We Have Always Lived In The Castle – Book Review

A look into the basic plot book and its genre.



We Have Always Lived In The Castle Book Cover

Book: We Have Always Lived In The Castle

Author: Shirely Jackson

Genre: Gothic Horror

Minimal Spoilers


The short novel We Have Always Lived In The Castle by Shirely Jackson is certainly not one of her works she is most remembered for, such as her short story “The Lottery” and her novel The Haunting of Hill House. However there is a certain pull from Jackson’s last novel – published in 1962, just three years before she passed away – that draws readers into the story.

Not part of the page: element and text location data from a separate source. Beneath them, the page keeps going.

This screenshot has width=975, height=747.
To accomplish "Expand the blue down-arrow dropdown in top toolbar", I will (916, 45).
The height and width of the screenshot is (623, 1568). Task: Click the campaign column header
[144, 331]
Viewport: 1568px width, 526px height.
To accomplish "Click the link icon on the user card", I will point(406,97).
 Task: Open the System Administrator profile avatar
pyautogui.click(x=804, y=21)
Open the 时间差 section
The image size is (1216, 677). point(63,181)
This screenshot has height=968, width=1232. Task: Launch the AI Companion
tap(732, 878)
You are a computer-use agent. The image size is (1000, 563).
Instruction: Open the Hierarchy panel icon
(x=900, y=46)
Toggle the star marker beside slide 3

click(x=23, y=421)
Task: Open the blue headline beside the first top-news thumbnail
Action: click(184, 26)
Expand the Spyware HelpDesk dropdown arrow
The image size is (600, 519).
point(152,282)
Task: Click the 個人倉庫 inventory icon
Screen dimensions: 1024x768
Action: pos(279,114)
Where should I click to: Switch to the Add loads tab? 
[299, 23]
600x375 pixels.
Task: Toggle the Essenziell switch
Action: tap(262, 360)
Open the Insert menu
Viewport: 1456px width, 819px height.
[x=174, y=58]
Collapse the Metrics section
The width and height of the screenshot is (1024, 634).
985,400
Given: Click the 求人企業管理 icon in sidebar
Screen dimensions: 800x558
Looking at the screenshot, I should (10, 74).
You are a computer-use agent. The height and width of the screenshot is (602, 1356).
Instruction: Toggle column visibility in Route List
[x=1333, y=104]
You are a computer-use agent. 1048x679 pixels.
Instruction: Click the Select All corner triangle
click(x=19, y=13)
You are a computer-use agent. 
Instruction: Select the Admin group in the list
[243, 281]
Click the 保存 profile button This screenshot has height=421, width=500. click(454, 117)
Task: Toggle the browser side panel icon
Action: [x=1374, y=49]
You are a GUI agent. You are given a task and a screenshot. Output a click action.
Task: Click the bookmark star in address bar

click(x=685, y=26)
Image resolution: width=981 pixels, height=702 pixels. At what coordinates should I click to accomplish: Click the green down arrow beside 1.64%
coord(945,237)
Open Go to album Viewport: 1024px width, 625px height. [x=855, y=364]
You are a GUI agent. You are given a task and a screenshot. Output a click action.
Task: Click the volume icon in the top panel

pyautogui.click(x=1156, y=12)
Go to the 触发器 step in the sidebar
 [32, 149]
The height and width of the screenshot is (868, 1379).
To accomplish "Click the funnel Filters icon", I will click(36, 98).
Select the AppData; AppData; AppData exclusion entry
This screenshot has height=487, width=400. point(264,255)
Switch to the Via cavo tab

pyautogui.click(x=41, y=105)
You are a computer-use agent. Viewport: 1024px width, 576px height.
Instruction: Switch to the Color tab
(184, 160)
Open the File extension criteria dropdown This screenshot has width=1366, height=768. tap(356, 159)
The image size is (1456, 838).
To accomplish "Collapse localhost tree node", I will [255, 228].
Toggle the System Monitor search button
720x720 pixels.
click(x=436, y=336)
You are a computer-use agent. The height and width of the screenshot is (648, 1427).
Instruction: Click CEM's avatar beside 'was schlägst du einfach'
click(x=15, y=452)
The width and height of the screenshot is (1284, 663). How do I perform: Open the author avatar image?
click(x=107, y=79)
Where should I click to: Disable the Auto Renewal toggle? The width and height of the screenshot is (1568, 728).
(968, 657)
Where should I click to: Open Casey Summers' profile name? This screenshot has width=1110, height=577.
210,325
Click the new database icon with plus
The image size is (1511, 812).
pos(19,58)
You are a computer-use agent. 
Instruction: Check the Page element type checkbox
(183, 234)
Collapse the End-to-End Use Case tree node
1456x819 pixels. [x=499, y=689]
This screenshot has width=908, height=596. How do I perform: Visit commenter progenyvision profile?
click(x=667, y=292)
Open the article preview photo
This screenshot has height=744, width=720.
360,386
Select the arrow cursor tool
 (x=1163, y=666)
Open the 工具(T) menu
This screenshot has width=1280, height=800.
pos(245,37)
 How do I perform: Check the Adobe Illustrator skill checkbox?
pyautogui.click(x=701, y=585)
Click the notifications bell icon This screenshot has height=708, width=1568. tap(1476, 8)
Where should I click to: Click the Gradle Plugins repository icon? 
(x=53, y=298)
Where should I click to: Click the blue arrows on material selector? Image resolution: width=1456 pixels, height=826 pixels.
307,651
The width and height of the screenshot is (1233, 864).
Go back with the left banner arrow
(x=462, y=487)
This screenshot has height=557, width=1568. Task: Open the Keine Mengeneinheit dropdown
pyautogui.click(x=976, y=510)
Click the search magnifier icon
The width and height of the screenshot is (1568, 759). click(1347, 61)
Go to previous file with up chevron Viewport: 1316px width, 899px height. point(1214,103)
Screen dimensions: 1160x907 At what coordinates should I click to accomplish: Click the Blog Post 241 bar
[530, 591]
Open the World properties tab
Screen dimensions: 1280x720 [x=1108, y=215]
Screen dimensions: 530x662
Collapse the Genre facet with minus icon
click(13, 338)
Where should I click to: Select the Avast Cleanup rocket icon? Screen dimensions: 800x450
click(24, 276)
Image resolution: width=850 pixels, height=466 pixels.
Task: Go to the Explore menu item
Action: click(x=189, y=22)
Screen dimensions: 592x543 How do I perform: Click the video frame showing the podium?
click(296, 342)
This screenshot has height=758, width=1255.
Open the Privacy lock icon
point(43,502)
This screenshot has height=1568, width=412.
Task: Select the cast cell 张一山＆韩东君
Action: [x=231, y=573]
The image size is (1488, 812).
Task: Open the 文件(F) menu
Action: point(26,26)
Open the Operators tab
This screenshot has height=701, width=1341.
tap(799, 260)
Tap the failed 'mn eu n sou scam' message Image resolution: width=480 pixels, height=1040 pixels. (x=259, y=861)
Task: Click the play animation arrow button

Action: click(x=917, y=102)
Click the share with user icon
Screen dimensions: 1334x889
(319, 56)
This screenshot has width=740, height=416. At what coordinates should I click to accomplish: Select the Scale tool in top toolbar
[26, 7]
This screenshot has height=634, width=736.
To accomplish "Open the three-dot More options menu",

The main character, Mary Katherine (known the Merricat), narrates the story. In the first paragraph, she introduces herself and her sister, Constance, stating that everyone else in her family is dead. This turns out to be slightly less than true, as their Uncle Julian, who has dementia, is later introduced in the story. The story seems to be set sometime in the 1960s, in a small village in Vermont. Merricat, Constance and Uncle Julian live on their estate castle Blackwood.

The main plotline of We have Always Lived In The Castle (or, for simplicity’s sake, The Castle) focuses on the villagers hatred and fear of the Blackwoods, Constance being implored by some of the village socialites to venture outside the castle grounds, and Merricat desperately trying to hang on to a previous sense of normalcy. Later in the book, another character is introduced – Charles Blackwood, Constance and Merricat’s cousin. Charles initially claims to have come to help the sister’s, but had an ulterior motive instead.

The Castle most closely fits into the gothic horror genre, with its castle haunted by the past, themes of death, a sense of madness and ghosts of the past. What makes The Castle a gothic horror is the mixture between horror and romantic elements. The romantic elements of the book come mostly from thoughts and actions, such as the celebration of nature and imagination, the rejection of social convention, and the idealization of rural life. The horror elements in the book are much more subtle, the looming shadow of the deaths in the family, the suspense of whether Constance will venture outside the castle, the ambition that brings the fear of change, the horror of the fire. All of these subtle horror parts combined with the romantic elements creates the gothic horror that Jackson is known for. 

Overall, The Castle is a shorter book of about 216 pages that is an excellent example of a gothic horror novel. Though it is not necessarily a book Jackson is known for, like The Haunting of Hill House, it is definitely a book for someone interested in or a fan of Shirely Jackson and gothic horror to check out.